## Request
Filter the data and copy out every line that contains the string "width". Treat uppercase and lowercase as different.
----- Record set
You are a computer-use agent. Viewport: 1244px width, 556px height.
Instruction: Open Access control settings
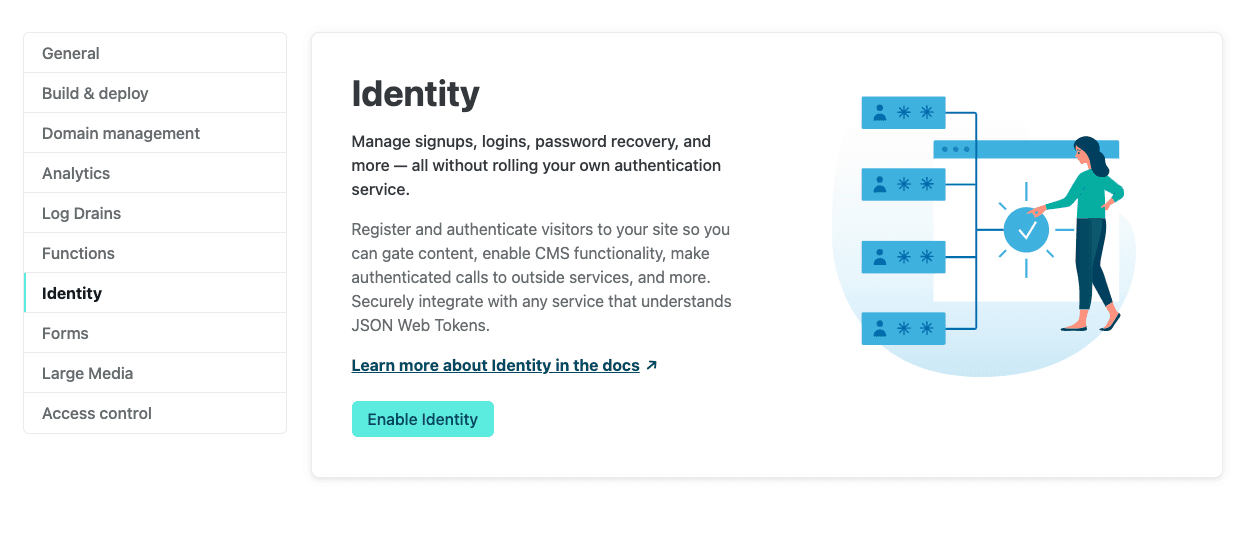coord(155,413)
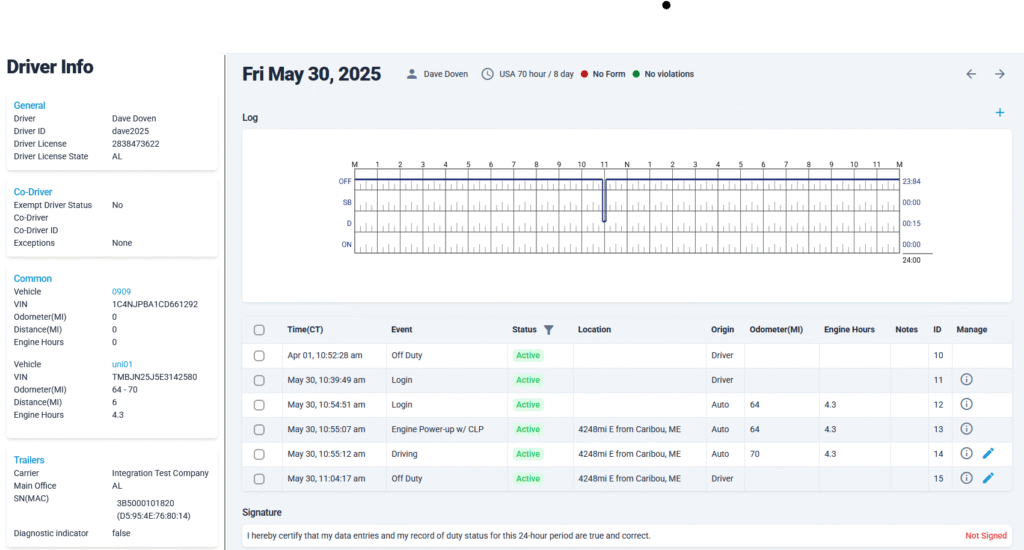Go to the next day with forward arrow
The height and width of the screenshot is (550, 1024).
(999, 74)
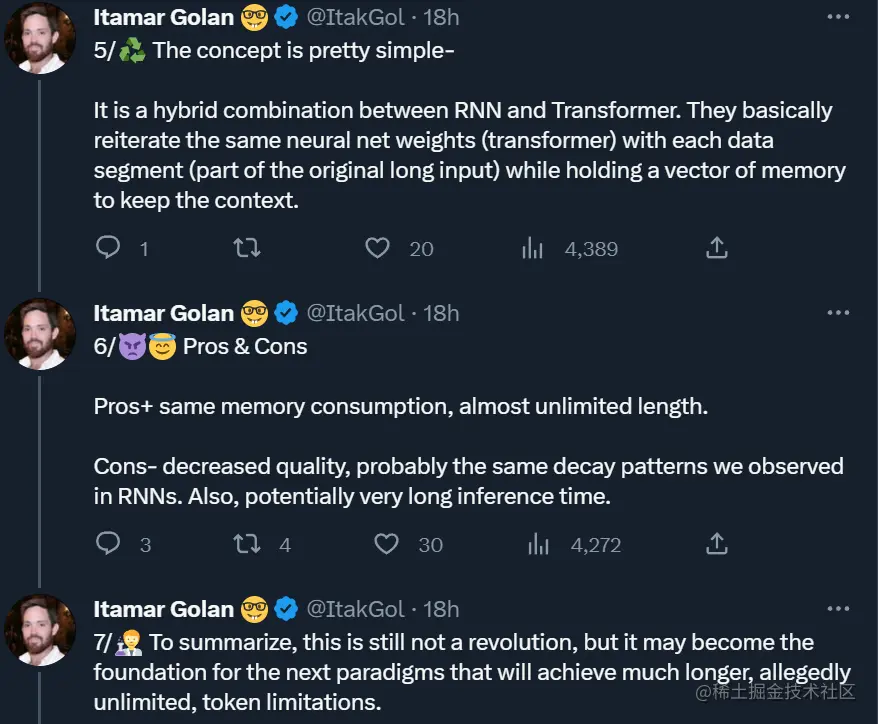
----------
----- Record set
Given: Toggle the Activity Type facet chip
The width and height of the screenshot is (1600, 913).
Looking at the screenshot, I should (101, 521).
----------
## The answer
You are a computer-use agent. Viewport: 1244px width, 556px height.
The height and width of the screenshot is (550, 1024).
The width and height of the screenshot is (1600, 913).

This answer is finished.